Una volta individuato il materiale di ogni elemento o frammento, la superficie di ciascuno di essi è stata convertita in un insieme di pixel bianchi nella maschera di livello.

Considerando l’elevatissimo numero di elementi isolati presenti nel manufatto studiato, separati dal materiale di riempimento, è facile immaginare come ripetere l’operazione per ciascuno di essi abbia rappresentato un’operazione molto lunga e gravosa. Una possibile soluzione che può velocizzare questo passaggio è l’utilizzo di strumenti di selezione tipici di software come Adobe Photoshop, che individuano contemporaneamente tutte le aree caratterizzate da colori simili tra loro, con valori che spaziano all’interno di un intervallo di ampiezza personalizzabile.

Nonostante questa tecnica possa facilitare il lavoro, resta tuttavia imprescindibile il contributo dell’utente, specialmente in manufatti in cui a colori simili tra loro possono corrispondere materiali completamente differenti; nel caso dell’oggetto di studio, ad esempio selezionando il colore rosso scuro, il software individuerebbe indistintamente le tessere di smalto rosso e i frammenti in porfido.

Fig. 2 – Applicazione del canale alpha in scala di grigi relativo alle lastre lapidee e suo funzionamento come maschera della classe di materiali individuata.

Fig. 3 – Schematizzazione della procedura di segmentazione della superficie del modello attraverso 10 canali alpha. 4. Metodi empirici per la stima di parametri della BRDF

Ad ogni materiale, o classe di materiale, sono quindi state attribuite le proprietà ottiche più corrette, codificate attraverso i parametri della BRDF, acronimo di Funzione di Distribuzione della Riflettanza Bidirezionale. Per raggiungere un maggior realismo visivo, si è tenuto conto di tutte le informazioni disponibili su

ciascun materiale, e si è ricorso anche a texture stratificate per ottenere un maggior controllo della BRDF rispetto alle impostazioni di base conferibili attraverso la personalizzazione dei materiali. Un materiale è distinto visivamente da un altro per il modo in cui esso riflette e trasmette la luce. Per simularlo in 3D, pertanto, è necessario innanzitutto analizzare come esso interagisce con la luce nella realtà, per poi capire come trasmettere con precisione le informazioni acquisite all’interno del software utilizzato, al fine di riprodurne realisticamente il comportamento.

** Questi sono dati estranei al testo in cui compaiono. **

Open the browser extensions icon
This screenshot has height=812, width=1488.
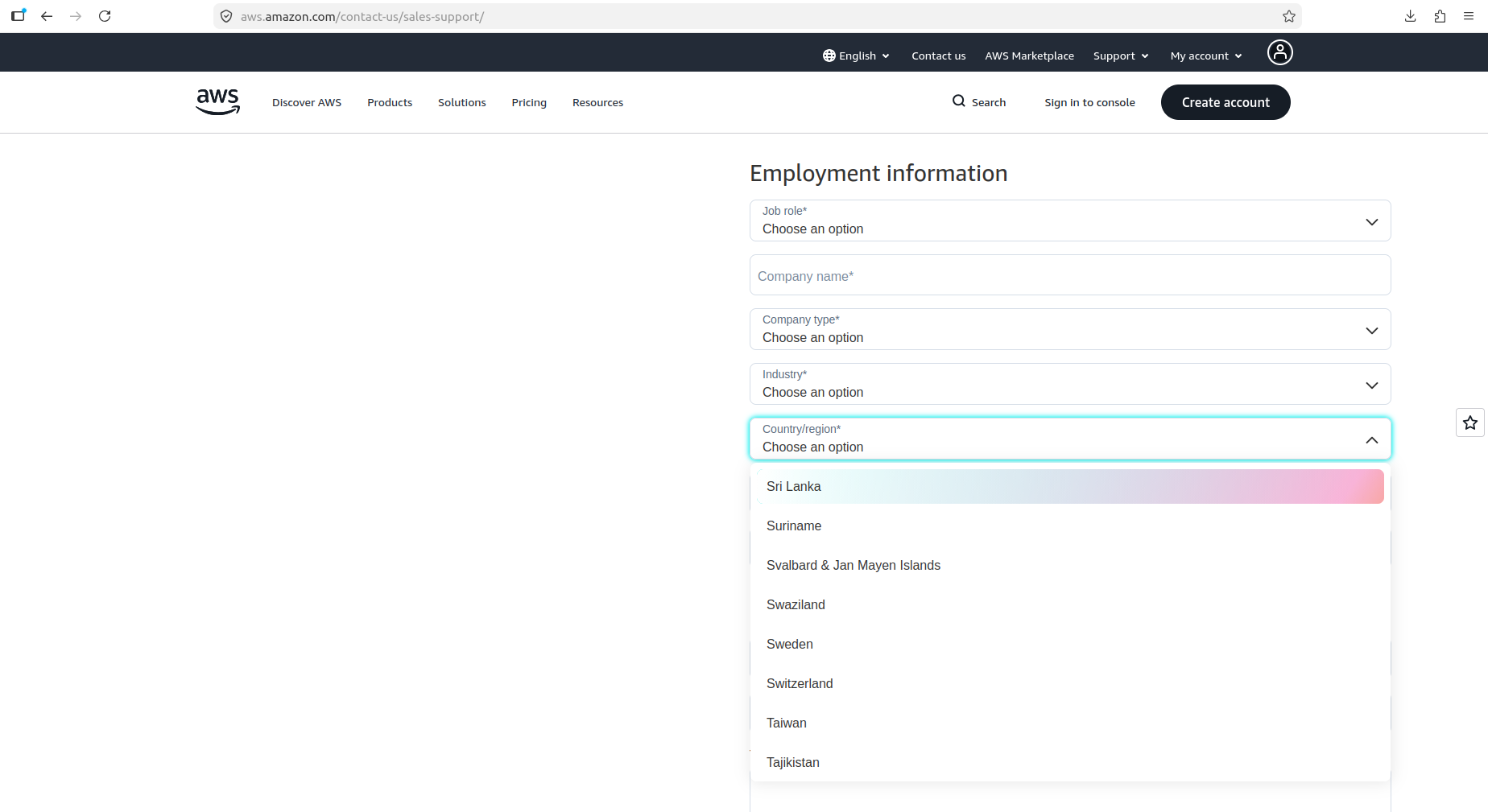click(x=1440, y=16)
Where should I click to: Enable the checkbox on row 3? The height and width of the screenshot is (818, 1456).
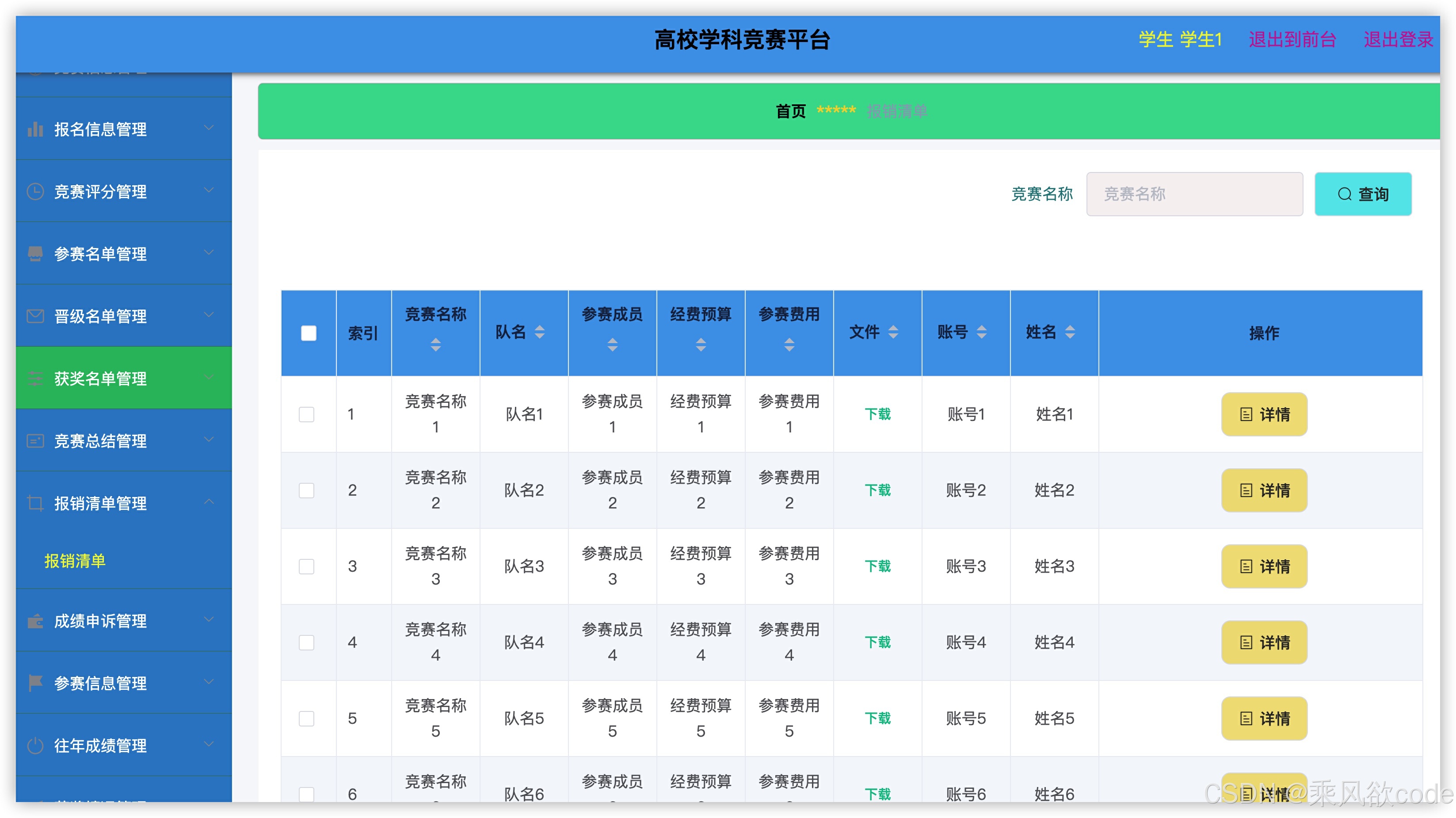pyautogui.click(x=307, y=566)
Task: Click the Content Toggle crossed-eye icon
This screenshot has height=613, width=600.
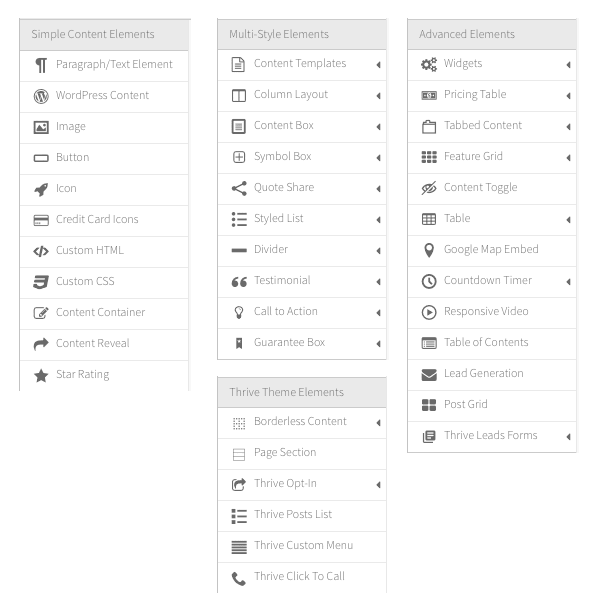Action: click(429, 188)
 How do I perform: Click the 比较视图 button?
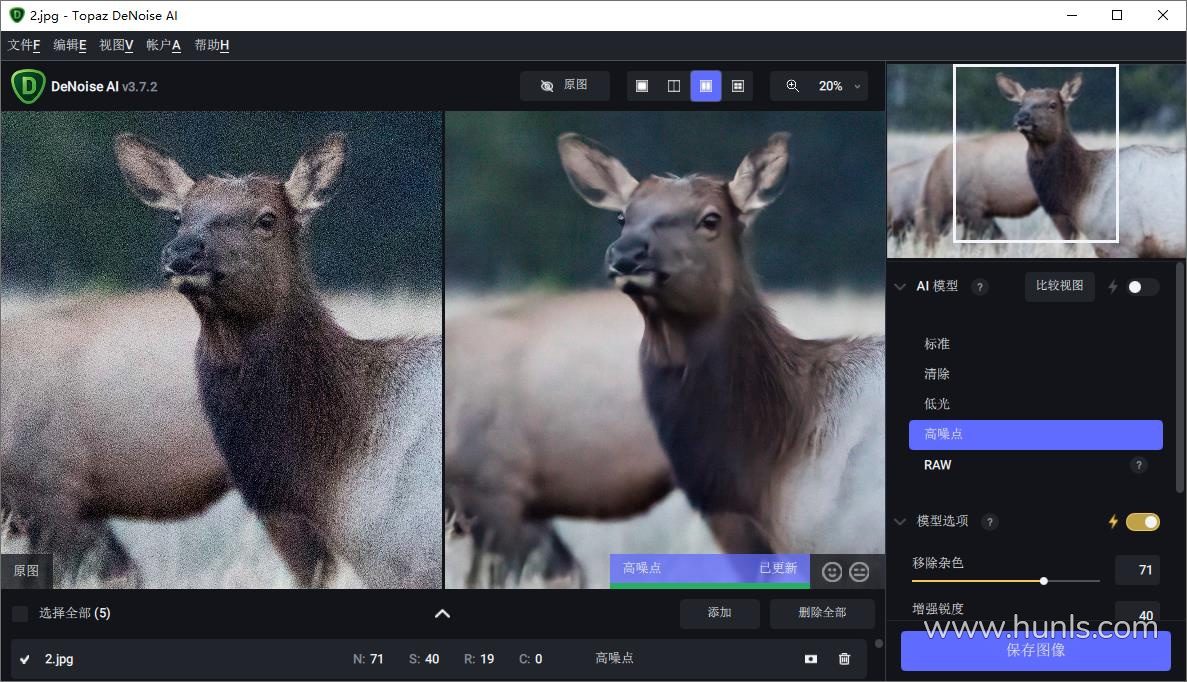(x=1059, y=286)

Per ottenere tale risultato è necessario un software capace di gestire la luce in modo fisicamente corretto in modo da ricreare virtualmente qualsiasi tipo di materiale. La stima dei numerosi parametri della BRDF per ciascuno dei materiali si è subito rivelata molto complessa; la conoscenza teorica del loro significato, infatti, non è affatto sufficiente per stimarne correttamente tutti i valori.

Nonostante una corretta quantificazione non sia possibile con mezzi semplici comunemente a disposizione, sono stati tuttavia ricercati alcuni metodi empirici per avere un’idea di massima di alcuni aspetti del comportamento ottico dei materiali presenti: osservare il comportamento del raggio laser [7] per ricavare informazioni sulla diffusione sottosuperficiale (subsurface scattering), osservare il pavimento controluce da una posizione molto radente per osservare l’effetto Fresnel e sfruttare le immagini al microscopio per valutare la scabrosità e la specularità. Tali espedienti forniscono naturalmente informazioni di tipo qualitativo, ma comunque sufficienti per confrontare le differenze tra un materiale e l’altro.